● **課題 a**:
下のリストのうち、「Το Αγρίνιο ετοιμάζεται」を含む行から「Ιουλίου (42, 222)」を含む行までを、両端の行も入れて一字一句変えずに書き写してください。

● **文書の抜粋**:
Ludwig van Beethoven

Ludwig van Beethoven

「Sinfonie Nr. 9 d-moll op. 125」 Ludwig van Beethoven

ルートヴィヒ・ヴァン・ベートーヴェン作曲 「 交響曲第9番二単調作品125 」

2014年も残すところ1週間となりました。毎年この時期になると聞こえてくるこの曲。
一般的には「 第九 」と短縮して呼ばれている楽曲ですが、[なぜ年末に第九?] むしろ年末にしか聞いた事ないかも。そんな疑問を持たれたことはないですか。

今回はそんな疑問も、少しだけひも解いてみようと思います。

「 交響曲第9番二単調作品125 」通名「第九」

4つの楽章からなる、この「第九」の演奏時間はおよそ70分あまり。ベートーヴェンの交響曲のなかでは最長の楽曲です。
初演は1824年 本人立ち会いの下、ウィーンのケルントネル門劇場で行われました。
この初演は見事成功をおさめますが、その後の公演は全て失敗に終わります。
失敗の要因としては 第四楽章の4人のソリストによる突然の合唱があまりにも異質だった為という説が残されています。
ベートーヴェン自身、評判の悪かったこの第四楽章を、器楽のみの編成に書き直す計画を何度も立てたようですが、全曲が秘めているパワーに確信を持っていたワーグナーが、全楽章を復活演奏したことにより、その素晴らしさを世に知らしめることになります。フリードリヒ・フォン・シラーの「歓喜に寄す」という詩に、ベートーヴェンが編集し曲をつけたものが第四楽章「歓喜の歌」。ヨーロッパではヨーロッパ全土を讃える歌とされていて、ベートーヴェンの故郷ドイツでは祝祭時に演奏されています。

 

そして、この第四楽章こそが、年末に私達がよく耳にしている「第九」なのです。

 

1770年 ルートヴィヒ・ヴァン・ベートーヴェンはドイツのボンに祖父、父、共に宮廷歌手という音楽一家に生まれます。呑んだくれてろくに仕事もしなかった父親は、その当時世間を騒がせていた天才 [ ヴォルフガング・アマデウス・モーツァルト ]にヒントを得て、自身の息子にも音楽のスパルタ教育を始めます。第二のモーツァルトを目指すべくピアノを教え込み、ベートーヴェンは7歳で演奏会ができるまでに。当時、一家の家計は祖父が支えていましたが、頼りにしていた祖父が亡くなるとその役目は10代になったばかりのベートーヴェンに回って来ます。

● **課題 b**:
上の文書の抜粋にある次の一文を英語に訳してください：「初演は1824年 本人立ち会いの下、ウィーンのケルントネル門劇場で行われました。」

[語句や要素を探すための項目]
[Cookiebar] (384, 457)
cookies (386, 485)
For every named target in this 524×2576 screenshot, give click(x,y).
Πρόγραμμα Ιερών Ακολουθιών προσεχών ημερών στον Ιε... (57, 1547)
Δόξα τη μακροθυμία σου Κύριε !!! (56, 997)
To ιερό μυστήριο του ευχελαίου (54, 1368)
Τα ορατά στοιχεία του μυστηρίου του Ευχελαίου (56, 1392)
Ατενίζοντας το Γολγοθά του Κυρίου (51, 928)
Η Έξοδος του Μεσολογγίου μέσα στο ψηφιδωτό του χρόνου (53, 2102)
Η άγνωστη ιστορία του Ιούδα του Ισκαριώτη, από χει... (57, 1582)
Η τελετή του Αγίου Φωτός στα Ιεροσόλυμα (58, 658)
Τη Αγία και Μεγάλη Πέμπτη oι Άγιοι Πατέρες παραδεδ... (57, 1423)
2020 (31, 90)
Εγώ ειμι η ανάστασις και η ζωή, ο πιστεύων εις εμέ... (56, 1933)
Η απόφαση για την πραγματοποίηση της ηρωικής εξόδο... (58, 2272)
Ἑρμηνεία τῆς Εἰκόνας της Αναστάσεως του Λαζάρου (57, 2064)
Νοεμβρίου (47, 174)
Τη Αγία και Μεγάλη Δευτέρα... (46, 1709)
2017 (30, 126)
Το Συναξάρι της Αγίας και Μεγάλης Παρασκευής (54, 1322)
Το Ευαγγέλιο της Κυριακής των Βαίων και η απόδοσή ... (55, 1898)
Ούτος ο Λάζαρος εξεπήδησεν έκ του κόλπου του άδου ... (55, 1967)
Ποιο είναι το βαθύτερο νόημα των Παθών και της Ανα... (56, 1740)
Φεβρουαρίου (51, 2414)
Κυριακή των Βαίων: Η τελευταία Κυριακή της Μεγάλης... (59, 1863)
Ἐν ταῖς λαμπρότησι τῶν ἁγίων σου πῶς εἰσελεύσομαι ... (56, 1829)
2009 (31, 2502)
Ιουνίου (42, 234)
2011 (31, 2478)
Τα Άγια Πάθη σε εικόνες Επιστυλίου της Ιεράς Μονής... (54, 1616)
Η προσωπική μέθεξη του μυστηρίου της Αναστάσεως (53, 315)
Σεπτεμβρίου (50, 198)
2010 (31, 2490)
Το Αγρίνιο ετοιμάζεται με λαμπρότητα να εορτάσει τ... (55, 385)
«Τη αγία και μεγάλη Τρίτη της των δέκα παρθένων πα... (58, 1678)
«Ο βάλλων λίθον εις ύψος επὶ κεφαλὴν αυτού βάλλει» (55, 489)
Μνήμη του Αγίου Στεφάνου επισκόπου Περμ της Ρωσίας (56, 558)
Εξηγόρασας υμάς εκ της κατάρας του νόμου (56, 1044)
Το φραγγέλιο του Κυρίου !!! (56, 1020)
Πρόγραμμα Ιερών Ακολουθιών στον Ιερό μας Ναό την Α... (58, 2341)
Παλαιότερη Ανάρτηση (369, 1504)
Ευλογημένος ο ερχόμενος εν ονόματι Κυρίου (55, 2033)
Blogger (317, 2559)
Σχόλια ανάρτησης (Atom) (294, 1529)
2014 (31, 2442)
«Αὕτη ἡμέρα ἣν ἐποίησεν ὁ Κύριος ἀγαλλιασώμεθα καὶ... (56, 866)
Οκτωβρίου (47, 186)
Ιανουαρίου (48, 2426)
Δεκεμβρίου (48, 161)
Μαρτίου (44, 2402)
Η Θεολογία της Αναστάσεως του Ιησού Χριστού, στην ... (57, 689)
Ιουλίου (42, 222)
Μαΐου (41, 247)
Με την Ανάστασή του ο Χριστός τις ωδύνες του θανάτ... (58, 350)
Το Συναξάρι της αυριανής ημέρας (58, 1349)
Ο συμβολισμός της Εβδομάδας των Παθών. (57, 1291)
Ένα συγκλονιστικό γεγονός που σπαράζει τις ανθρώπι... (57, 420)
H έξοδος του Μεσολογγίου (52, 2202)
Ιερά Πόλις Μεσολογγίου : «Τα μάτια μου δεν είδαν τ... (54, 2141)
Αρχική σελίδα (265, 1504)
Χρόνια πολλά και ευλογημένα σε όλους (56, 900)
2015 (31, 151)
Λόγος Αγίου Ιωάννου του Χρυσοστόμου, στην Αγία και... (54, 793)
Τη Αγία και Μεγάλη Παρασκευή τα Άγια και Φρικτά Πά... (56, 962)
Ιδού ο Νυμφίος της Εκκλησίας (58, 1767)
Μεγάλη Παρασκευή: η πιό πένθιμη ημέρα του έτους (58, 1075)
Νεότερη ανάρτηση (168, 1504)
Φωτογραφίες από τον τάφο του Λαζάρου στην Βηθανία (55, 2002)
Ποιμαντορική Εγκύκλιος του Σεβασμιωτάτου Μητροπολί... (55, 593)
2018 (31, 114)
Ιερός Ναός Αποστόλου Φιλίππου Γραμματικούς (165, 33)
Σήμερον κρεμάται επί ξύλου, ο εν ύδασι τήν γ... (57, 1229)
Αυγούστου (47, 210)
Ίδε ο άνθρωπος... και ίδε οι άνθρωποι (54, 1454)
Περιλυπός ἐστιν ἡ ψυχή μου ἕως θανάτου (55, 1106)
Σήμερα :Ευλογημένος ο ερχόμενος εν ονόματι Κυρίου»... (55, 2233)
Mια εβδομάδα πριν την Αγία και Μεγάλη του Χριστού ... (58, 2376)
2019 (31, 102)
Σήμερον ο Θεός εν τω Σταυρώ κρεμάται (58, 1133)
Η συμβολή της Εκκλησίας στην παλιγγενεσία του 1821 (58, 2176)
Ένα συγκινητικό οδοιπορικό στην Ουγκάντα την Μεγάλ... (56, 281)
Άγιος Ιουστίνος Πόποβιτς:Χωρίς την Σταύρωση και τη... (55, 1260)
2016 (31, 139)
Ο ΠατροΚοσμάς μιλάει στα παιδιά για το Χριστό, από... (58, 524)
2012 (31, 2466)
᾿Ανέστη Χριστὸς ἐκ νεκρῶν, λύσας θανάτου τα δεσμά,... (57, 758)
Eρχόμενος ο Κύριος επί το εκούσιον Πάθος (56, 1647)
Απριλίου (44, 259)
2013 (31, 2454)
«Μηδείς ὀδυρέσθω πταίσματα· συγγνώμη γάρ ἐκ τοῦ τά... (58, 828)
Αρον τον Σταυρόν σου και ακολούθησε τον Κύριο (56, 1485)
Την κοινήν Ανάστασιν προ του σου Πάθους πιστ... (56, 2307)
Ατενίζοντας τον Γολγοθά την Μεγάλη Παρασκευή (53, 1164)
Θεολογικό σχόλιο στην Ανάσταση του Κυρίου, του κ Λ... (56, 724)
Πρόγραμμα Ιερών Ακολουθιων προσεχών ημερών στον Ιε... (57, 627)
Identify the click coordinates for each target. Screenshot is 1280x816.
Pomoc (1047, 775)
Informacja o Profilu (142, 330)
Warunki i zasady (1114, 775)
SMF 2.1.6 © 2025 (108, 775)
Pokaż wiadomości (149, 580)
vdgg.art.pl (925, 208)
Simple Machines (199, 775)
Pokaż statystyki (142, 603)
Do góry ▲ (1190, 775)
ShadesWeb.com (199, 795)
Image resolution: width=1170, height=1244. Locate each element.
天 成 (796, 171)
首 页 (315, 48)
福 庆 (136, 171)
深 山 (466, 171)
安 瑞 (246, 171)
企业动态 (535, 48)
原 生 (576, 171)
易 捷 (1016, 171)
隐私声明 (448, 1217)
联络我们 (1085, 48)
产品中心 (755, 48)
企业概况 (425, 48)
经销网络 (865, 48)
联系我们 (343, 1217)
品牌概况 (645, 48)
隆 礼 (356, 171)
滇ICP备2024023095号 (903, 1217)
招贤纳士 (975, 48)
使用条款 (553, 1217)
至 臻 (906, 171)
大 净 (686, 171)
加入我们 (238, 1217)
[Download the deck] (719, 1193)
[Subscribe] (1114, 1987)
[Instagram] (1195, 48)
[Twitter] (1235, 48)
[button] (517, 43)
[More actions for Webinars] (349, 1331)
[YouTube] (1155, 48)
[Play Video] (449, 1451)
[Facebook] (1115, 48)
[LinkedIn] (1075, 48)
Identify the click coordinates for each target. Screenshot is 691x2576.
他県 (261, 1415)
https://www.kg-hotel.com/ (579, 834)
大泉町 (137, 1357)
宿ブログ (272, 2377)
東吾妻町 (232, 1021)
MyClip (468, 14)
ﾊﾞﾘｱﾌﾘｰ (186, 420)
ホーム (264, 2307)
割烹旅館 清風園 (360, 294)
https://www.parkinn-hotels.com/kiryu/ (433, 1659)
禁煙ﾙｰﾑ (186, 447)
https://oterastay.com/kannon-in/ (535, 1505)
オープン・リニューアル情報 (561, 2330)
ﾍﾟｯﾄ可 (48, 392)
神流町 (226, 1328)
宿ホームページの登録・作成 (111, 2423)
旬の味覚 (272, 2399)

● **解答例 a**:
Το Αγρίνιο ετοιμάζεται με λαμπρότητα να εορτάσει τ... (55, 385)
«Τη αγία και μεγάλη Τρίτη της των δέκα παρθένων πα... (58, 1678)
«Ο βάλλων λίθον εις ύψος επὶ κεφαλὴν αυτού βάλλει» (55, 489)
Μνήμη του Αγίου Στεφάνου επισκόπου Περμ της Ρωσίας (56, 558)
Εξηγόρασας υμάς εκ της κατάρας του νόμου (56, 1044)
Το φραγγέλιο του Κυρίου !!! (56, 1020)
Πρόγραμμα Ιερών Ακολουθιών στον Ιερό μας Ναό την Α... (58, 2341)
Παλαιότερη Ανάρτηση (369, 1504)
Ευλογημένος ο ερχόμενος εν ονόματι Κυρίου (55, 2033)
Blogger (317, 2559)
Σχόλια ανάρτησης (Atom) (294, 1529)
2014 (31, 2442)
«Αὕτη ἡμέρα ἣν ἐποίησεν ὁ Κύριος ἀγαλλιασώμεθα καὶ... (56, 866)
Οκτωβρίου (47, 186)
Ιανουαρίου (48, 2426)
Δεκεμβρίου (48, 161)
Μαρτίου (44, 2402)
Η Θεολογία της Αναστάσεως του Ιησού Χριστού, στην ... (57, 689)
Ιουλίου (42, 222)

● **解答例 b**:
The premiere took place in 1824 at the Kärntnertor Theater in Vienna, with Beethoven himself in attendance.